Лафкадио расхохотался: его очень веселила удрученная физиономия романиста.

– О, это все далеко не зашло, не тревожьтесь! А теперь, не правда ли, пора уже явиться дядюшке Фаби. Он очутился рядом с матушкой, когда Белковского и Бальди перевели на другие места службы.

– Фаби? Это его почерк я видел на первой странице вашего блокнота?

– Да, Фабиан Тэйлор, лорд Гравенсдейл. Он повез нас с матушкой на виллу, которую снял около Дуино на Адриатике; там я сильно окреп. Берег в этом месте выдается большим скалистым полуостровом, который почти весь был занят нашей усадьбой. Там я проводил целые дни дикарем под соснами, среди скал, укрываясь в бухтах, плавая в море, ходя на веслах. К этому времени относится фото, которое вы видали; я его тоже сжег.

– Мне кажется, – сказал Жюльюс, – по этому случаю вы могли бы одеться и попристойнее.

– Да вот как раз и не мог бы, – со смехом возразил Лафкадио. – Фаби запирал на замок все мое платье и даже нижнее белье – чтобы я загорел, говорил он.

– А матушка ваша как к этому относилась?

– Очень забавлялась; если гостям, говорила она, это неприятно, они могут просто уехать. Но никому из тех, кого мы принимали, это оставаться не мешало.

– И все это время ваше образование… о, бедный мальчик!

– Да; я так легко всему обучался, что про образование матушка до той поры забывала; мне уже было почти шестнадцать; матушка словно вдруг это сообразила, и после чудного путешествия по Алжиру вместе с дядюшкой Фаби (думаю, то было лучшее время моей жизни) меня послали в Париж на попечение какого-то неумолимого тюремщика, который занялся моим ученьем.

– Да-да, конечно, я понимаю: после этой чрезмерной свободы принуждение показалось вам довольно суровым.

– Не будь Протоса, я бы его ни за что не перенес. Он жил в одном пансионе со мной – якобы для изучения французского, но он и так на нем отлично говорил, и я так и не понял, что он там делал – так же как и я сам.

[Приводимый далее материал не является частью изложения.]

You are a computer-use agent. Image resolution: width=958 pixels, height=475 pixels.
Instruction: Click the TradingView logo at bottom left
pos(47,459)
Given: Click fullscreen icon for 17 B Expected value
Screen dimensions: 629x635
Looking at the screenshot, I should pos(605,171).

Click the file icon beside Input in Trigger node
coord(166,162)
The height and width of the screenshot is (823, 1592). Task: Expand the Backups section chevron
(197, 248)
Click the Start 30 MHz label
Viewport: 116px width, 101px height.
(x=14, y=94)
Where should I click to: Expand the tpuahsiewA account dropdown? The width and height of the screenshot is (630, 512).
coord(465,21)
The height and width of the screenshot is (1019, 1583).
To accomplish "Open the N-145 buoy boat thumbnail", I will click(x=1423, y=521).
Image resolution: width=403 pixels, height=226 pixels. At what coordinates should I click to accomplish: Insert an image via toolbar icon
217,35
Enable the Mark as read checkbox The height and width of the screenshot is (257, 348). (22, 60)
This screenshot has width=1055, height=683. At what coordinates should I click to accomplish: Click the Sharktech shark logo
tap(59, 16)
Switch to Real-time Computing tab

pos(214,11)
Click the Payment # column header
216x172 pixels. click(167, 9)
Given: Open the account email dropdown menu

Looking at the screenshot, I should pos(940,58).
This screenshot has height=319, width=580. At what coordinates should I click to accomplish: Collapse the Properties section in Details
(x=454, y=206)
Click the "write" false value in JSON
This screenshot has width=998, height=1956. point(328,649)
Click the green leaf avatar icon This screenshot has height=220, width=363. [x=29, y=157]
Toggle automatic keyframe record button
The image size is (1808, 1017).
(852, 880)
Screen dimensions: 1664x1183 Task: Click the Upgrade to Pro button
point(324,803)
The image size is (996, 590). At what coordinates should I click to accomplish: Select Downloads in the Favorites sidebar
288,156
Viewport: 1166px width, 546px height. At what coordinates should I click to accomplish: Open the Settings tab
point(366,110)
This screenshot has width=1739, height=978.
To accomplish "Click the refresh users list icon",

Я умирал от скуки; не то чтобы у меня были к Протосу дружеские чувства, но я тянулся к нему, как будто бы он должен был принести мне избавление. Он был несколько старше меня, а казался уже совсем взрослым: ничего детского не оставалось в его поступках и вкусах. Когда он хотел, лицо его было чрезвычайно выразительно, могло передать все, что угодно; когда он давал себе отдых – становился похож на дебила. Однажды я пошутил на этот счет, и он мне ответил: в нашем мире надо быть не слишком похожим на то, что ты есть на самом деле.

Ему не довольно было казаться просто не слишком далеким: он очень старался прослыть за полного дурака. Он любил говорить: людей губит, когда они предпочитают упражнению показуху и не умеют скрывать свои дарования, – но это он говорил только мне одному. Жил он, сторонясь других – даже меня, единственного в пансионе, кого он не презирал. Когда мне удавалось его разговорить, он становился на редкость красноречив, но чаще молчал, и тогда казалось, что он обдумывает какие-то дурные замыслы, которые мне хотелось узнать. Когда я спрашивал его: «Что вы здесь делаете?» (на ты с ним никто из нас не был), – он отвечал: «Беру разбег». Он уверял, что в жизни можно выбраться из самых тяжелых положений, вовремя сказав себе: «Это все пустяки!» Так я себе и сказал, решив убежать.